Par Jean-Marc Jancovici

Pour tous les individus plongés dans l’énergie au quotidien, le kWh est aussi familier, en apparence, que le litre d’eau l’est au jardinier ou le kg de farine au boulanger. Pourtant, sur le fond, personne ne sait vraiment ce que représente un kWh, pas même moi ! L’énergie, cela ne se touche pas, c’est juste un chiffre abstrait sur un bout de papier, quelques fois le préalable à une facture, et pour en appréhender la signification, il faudra toujours – on n’échappe pas à ses sens – mettre en face d’une consommation une action du monde physique qui l’illustre de manière parlante pour tous.

Il est donc très difficile, avec des kWh, ou des tonnes équivalent pétrole et autres gigajoules (sans parler des quadrillions de British Thermal Units de nos amis anglo-saxons), de faire comprendre combien notre consommation d’énergie – celle de chacun d’entre nous, et pas seulement du conducteur de 4×4 (et, de plus en plus souvent, de la conductrice !) – est devenue totalement “hors normes” par rapport à ce qu’a toujours été la condition de l’humanité.

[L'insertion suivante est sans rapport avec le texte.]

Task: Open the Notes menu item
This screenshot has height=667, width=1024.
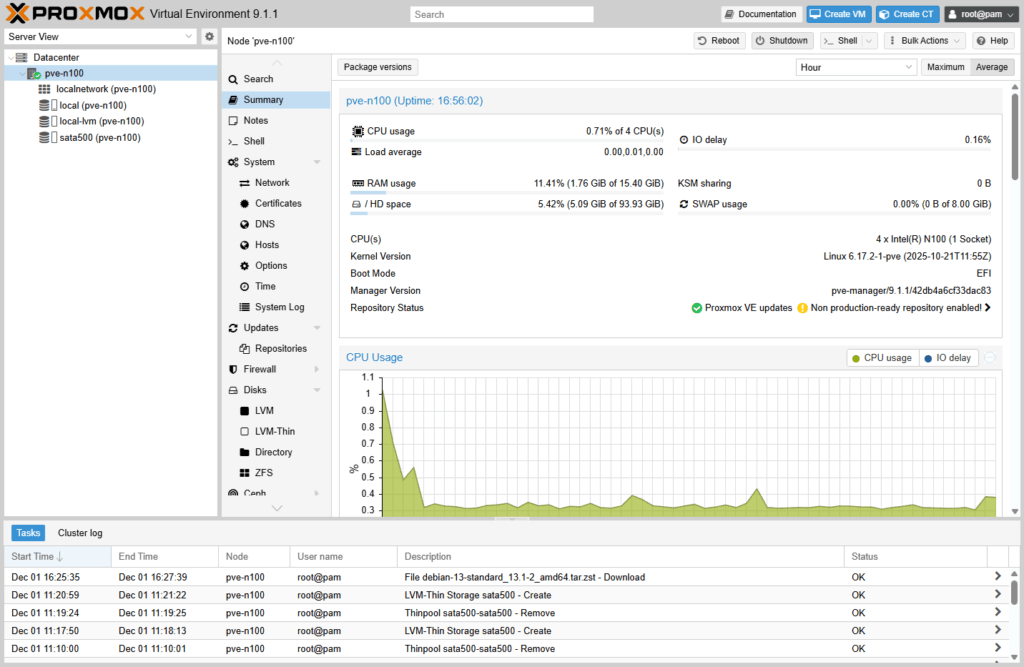Action: pos(256,121)
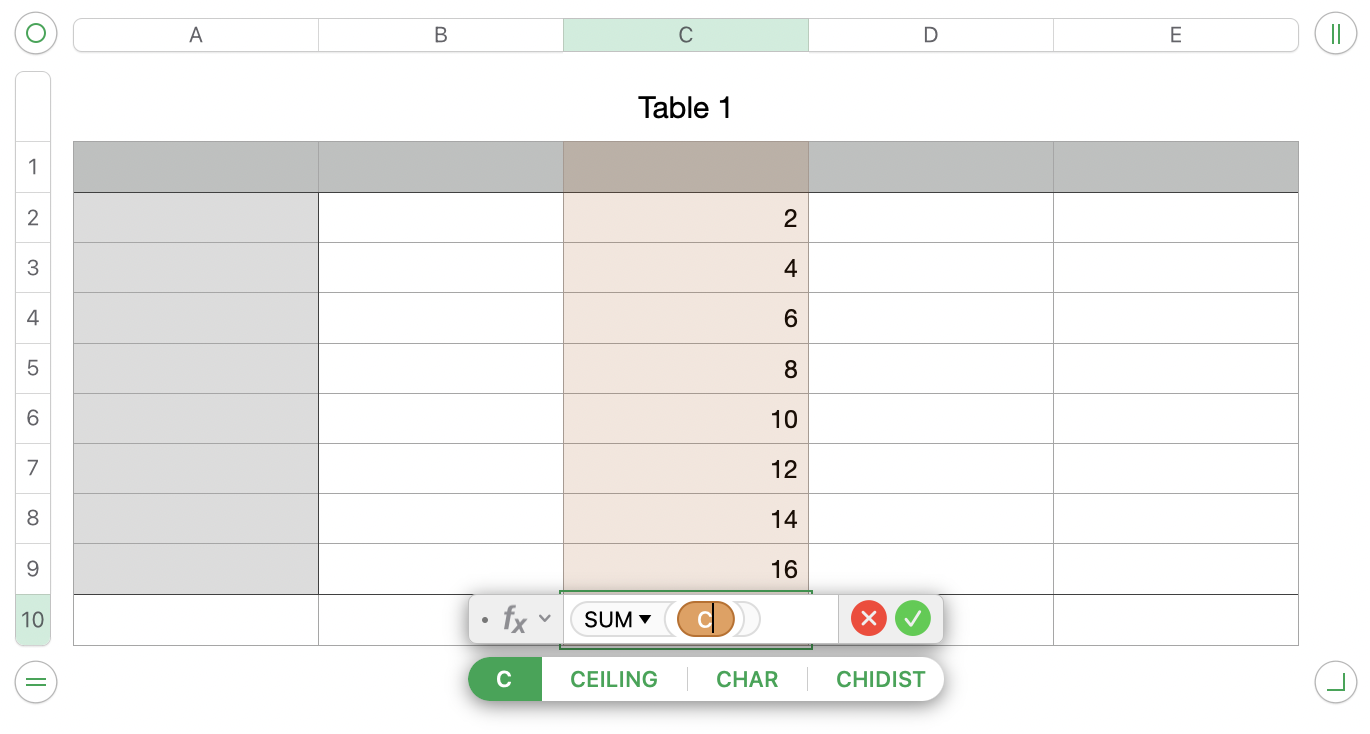
Task: Click the corner handle icon bottom right
Action: coord(1335,682)
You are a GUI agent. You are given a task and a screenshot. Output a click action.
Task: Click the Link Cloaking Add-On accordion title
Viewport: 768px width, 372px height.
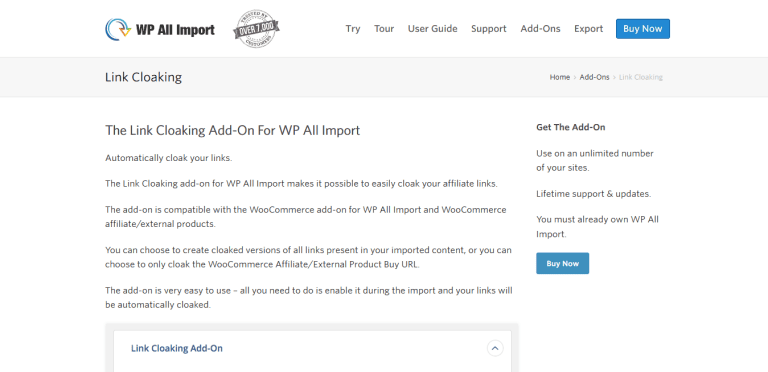pos(177,349)
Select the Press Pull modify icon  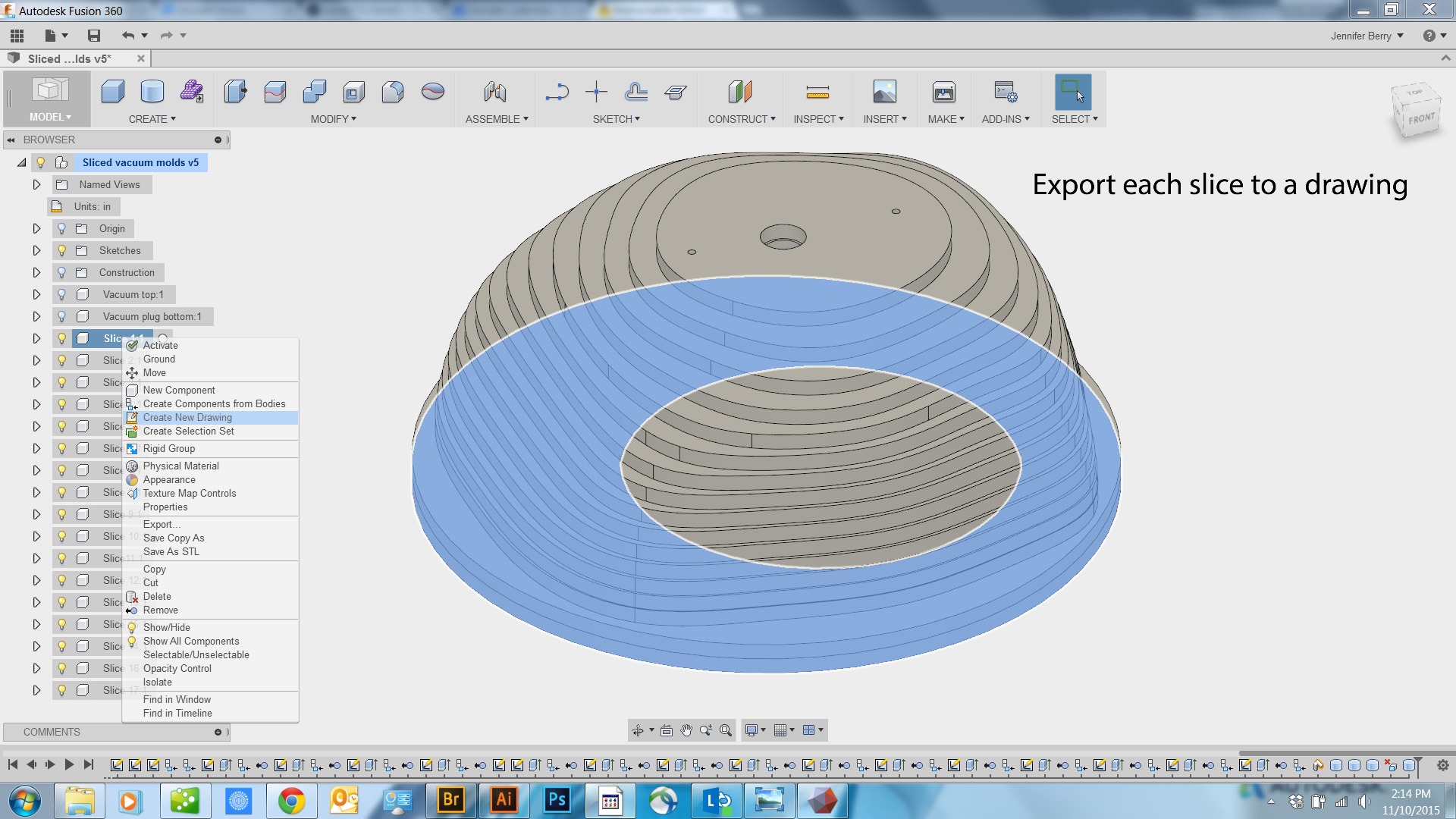(x=236, y=92)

Pour la bonne cause, il va falloir faire quelque chose que la morale réprouve hautement : je vais me permettre de réintroduire l’esclavage, pour comparer l’énergie déployée par les machines qui nous entourent et celle utilisée par nos propres organismes. En effet, l’homme, comme toute “machine”, consomme de l’énergie, qu’il(elle) va transformer ensuite – avec un très mauvais rendement, comme nous allons le voir – en énergie mécanique, et bien sûr aussi en énergie thermique. L’homme transforme aussi, ce que l’on ne peut oublier, l’énergie qu’il consomme en organisation de l’information, mais ceci est une autre histoire.

L’homme, combien de kWh ?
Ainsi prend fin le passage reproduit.